**Assigned task:**
Beneath this instruction is a block of data; output from it exactly the lines that run from the one containing "This screenshot has height=464, width=938." through the one containing "Task: Collapse the 052", inclusive.

(Records contained in a dataset)
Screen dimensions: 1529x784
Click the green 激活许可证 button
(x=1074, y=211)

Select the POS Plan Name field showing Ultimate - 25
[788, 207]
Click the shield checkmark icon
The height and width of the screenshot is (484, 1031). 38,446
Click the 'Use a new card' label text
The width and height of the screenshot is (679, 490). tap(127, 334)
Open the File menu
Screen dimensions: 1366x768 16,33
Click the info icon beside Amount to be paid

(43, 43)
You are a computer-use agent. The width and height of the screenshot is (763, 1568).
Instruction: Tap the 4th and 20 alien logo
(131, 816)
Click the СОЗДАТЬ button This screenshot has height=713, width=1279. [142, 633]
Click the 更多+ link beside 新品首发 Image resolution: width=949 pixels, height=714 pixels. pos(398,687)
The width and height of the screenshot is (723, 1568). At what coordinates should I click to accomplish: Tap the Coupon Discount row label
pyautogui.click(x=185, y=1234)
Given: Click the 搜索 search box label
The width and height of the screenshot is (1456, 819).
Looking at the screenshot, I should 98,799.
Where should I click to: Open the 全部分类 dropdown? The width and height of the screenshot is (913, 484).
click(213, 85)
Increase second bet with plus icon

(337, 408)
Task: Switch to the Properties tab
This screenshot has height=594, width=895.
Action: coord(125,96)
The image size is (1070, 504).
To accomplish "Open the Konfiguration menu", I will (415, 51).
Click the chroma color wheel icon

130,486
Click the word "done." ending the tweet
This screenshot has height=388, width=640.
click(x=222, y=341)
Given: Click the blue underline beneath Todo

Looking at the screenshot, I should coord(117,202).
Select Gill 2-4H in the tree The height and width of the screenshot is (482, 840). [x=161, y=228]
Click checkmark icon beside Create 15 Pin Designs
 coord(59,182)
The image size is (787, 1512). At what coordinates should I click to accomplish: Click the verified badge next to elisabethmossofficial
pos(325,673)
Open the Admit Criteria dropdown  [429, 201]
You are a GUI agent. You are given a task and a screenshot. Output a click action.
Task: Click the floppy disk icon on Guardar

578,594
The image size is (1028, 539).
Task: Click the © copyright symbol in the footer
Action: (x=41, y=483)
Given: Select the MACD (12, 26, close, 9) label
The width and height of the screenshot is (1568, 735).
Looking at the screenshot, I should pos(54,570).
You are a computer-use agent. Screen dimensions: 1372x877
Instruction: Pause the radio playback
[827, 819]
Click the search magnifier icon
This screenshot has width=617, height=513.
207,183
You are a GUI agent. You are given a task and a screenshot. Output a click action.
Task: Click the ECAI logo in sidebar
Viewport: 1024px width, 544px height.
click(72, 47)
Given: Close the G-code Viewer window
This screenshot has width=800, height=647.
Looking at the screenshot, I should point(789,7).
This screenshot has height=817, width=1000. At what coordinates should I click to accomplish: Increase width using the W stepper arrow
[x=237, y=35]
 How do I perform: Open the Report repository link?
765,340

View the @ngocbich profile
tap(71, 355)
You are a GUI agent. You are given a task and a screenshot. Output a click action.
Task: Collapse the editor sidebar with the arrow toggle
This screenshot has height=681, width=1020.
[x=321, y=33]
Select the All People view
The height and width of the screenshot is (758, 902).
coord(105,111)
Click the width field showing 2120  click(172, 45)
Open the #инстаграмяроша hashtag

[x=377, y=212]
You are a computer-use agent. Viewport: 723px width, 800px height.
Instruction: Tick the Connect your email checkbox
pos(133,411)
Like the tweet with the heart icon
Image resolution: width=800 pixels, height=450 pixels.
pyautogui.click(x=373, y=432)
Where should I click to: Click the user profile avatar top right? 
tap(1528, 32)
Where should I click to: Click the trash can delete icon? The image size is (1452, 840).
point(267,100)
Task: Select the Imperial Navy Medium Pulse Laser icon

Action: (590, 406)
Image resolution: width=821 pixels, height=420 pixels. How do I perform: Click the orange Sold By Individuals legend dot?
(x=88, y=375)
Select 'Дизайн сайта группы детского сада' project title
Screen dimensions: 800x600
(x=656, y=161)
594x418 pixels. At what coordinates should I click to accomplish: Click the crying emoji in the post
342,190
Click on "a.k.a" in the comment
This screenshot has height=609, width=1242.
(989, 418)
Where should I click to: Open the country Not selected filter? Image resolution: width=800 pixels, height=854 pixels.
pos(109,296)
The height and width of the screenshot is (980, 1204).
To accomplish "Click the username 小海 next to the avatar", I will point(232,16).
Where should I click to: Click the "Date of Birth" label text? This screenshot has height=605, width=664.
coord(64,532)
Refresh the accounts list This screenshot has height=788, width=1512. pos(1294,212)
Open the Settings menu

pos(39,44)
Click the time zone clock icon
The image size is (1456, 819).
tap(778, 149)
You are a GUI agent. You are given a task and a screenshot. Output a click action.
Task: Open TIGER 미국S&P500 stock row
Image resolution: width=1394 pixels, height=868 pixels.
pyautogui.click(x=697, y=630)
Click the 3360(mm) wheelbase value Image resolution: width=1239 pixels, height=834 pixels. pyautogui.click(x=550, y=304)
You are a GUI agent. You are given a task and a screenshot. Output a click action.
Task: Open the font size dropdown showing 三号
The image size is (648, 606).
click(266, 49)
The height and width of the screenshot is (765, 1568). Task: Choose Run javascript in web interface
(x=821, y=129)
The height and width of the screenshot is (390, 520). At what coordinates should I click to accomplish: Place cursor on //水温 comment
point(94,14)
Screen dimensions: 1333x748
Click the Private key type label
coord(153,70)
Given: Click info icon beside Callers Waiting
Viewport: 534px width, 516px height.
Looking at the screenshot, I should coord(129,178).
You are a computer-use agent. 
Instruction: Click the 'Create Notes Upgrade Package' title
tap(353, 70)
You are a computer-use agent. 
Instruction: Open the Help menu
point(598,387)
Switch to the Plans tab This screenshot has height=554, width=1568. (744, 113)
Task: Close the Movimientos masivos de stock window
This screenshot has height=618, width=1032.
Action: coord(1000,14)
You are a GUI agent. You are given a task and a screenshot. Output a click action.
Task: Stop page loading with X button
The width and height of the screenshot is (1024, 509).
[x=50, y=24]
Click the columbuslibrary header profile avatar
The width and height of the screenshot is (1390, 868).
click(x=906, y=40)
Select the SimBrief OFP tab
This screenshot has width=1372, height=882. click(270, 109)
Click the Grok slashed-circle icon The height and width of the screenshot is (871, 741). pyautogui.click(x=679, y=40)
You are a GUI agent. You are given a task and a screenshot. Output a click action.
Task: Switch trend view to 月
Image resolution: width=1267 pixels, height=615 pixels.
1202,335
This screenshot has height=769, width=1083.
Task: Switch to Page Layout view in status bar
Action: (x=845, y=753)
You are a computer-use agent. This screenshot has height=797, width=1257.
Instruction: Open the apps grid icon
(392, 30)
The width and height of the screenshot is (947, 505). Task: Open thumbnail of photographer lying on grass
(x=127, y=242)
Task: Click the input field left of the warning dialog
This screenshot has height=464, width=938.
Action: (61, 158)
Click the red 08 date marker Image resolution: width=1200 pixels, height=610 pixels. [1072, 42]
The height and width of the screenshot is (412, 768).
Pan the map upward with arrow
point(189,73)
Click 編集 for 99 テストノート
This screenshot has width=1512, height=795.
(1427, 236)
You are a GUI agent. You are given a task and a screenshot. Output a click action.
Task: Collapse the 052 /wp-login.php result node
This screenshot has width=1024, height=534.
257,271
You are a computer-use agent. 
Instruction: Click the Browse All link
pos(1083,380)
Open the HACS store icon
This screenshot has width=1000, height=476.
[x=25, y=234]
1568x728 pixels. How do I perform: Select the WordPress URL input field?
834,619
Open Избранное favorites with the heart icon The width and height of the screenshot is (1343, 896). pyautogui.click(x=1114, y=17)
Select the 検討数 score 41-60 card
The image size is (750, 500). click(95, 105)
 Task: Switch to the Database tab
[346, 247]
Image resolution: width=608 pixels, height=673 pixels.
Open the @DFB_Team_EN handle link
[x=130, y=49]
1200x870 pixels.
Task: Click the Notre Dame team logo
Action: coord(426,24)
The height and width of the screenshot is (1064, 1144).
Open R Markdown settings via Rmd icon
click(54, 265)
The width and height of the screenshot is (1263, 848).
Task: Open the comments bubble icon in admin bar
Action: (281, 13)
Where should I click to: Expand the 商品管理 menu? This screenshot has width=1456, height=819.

**Response box:**
This screenshot has height=464, width=938.
Action: (61, 158)
Click the red 08 date marker Image resolution: width=1200 pixels, height=610 pixels. [1072, 42]
The height and width of the screenshot is (412, 768).
Pan the map upward with arrow
point(189,73)
Click 編集 for 99 テストノート
This screenshot has width=1512, height=795.
(1427, 236)
You are a GUI agent. You are given a task and a screenshot. Output a click action.
Task: Collapse the 052 /wp-login.php result node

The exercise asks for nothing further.